**EXERCISE DIRECTIONS:** In the data below, one line contains "secretariat@taiwanaid.org (173, 864)" and a later one contains "facebook (57, 939)". Print both, with every line between them, exactly and alone.

**TASK INPUT:**
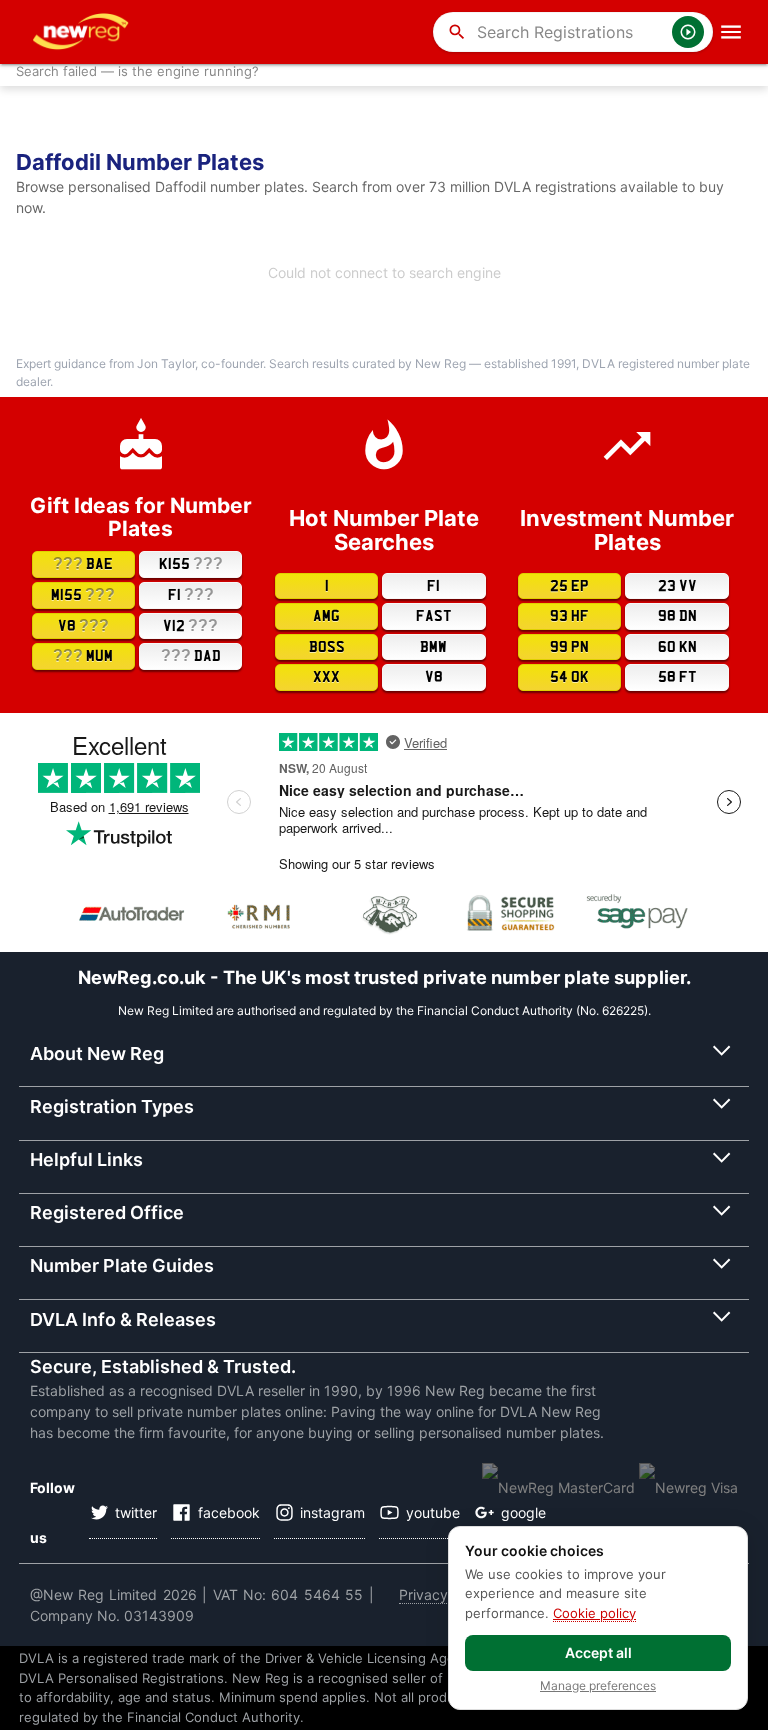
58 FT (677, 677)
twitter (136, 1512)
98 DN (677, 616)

---

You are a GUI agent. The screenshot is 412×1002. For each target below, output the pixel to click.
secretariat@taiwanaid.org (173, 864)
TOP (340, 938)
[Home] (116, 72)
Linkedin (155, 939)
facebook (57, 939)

**EXERCISE OUTPUT:**
secretariat@taiwanaid.org (173, 864)
TOP (340, 938)
[Home] (116, 72)
Linkedin (155, 939)
facebook (57, 939)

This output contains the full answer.